But that trajectory has not been trouble free. Already hard-line efforts by parliament to separate men and women on university campuses, and impose an even stricter dress code, have been rebuffed by the public.
"There is a faction in Iran - call them the Taliban - whose cultural view is closed, who do not believe in freedom of expression or participation," says Mostafa Tajzadeh, a Khatami adviser. "If they thought this [city council] was doing well, their first presidential candidate would be [mayor] Ahmadinejad, but he is fourth."
Mr. Tajzadeh notes that the hard- liners promised to repair all the streets in 45 days, "but never in Tehran's history has it been this bad." He adds, "Our society and our people do not believe they can solve the big issues of the country."
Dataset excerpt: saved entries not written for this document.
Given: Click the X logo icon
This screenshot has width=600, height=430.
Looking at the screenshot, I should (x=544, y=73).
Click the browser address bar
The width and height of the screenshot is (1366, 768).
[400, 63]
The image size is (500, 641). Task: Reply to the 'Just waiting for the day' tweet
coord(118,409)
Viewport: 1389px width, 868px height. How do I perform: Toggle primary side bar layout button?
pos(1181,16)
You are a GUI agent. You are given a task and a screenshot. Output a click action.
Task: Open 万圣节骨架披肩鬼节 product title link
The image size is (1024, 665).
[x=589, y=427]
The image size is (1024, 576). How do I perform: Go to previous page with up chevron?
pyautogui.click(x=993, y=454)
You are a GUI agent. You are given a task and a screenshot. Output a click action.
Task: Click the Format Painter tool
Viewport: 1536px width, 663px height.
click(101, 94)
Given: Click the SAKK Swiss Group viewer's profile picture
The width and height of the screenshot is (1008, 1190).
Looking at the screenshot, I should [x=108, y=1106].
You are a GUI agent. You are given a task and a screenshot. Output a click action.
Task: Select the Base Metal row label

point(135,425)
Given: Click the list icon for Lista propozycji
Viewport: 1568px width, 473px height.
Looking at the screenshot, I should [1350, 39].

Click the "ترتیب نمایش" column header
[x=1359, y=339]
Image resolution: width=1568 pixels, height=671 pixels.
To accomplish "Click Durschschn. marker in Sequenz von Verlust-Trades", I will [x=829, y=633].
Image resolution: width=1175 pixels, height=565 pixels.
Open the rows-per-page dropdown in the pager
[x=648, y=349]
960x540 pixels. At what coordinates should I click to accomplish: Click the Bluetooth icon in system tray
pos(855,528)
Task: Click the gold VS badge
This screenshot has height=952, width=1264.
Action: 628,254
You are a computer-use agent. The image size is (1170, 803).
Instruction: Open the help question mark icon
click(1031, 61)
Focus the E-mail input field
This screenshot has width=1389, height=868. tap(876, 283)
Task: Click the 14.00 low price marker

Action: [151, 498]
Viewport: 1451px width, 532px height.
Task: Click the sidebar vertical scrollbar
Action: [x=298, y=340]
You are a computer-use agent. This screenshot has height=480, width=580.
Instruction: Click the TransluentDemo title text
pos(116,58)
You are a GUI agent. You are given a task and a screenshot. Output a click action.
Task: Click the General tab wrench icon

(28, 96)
In a city where Iran's armed and security forces control one-sixth of the turf, good relations are key. The military was at odds with the reformist administration of Gholam Hossein Karbaschi, the popular mayor in office eight years. He nevertheless beautified the city, multiplying green spaces 15-fold, and raised city revenue by a factor of 30. But Karbaschi was convicted in 1998 on corruption charges leveled by hard-liners - in a case largely seen as a surrogate trial of the reformist policies of Khatami.
"There is no evidence of success for fundamentalists in the city council," says Ayatollah Mohsen Kadivar, a dissident religious scholar. "Every day in my car, I hit potholes in the street, and say: 'What a bad mayor we have.' "
THE mayor "has had some good operations," but they have not been successful enough to be applied on a bigger scale, says Saeed Laylaz, a political analyst. "Not even conservatives think [this model] should be extended to the whole country."
Indeed, some argue that the Tehran example of hard-line leadership may be hastening that faction's demise.
"Even when the radicals take power, they must use the same slogans as Karbaschi: reconstruction, reform of institutions, and value to cultural issues," says Mohammad Atrianfar, a city counselor in the Karbaschi era, and editor of the reform-leaning Shargh newspaper.
"It has reached a point where they realize their survival depends on their distance from their beliefs," says Mr. Atrianfar. "In Iran, extremists on both the left and right are getting close to their death, [This is a] last gasp."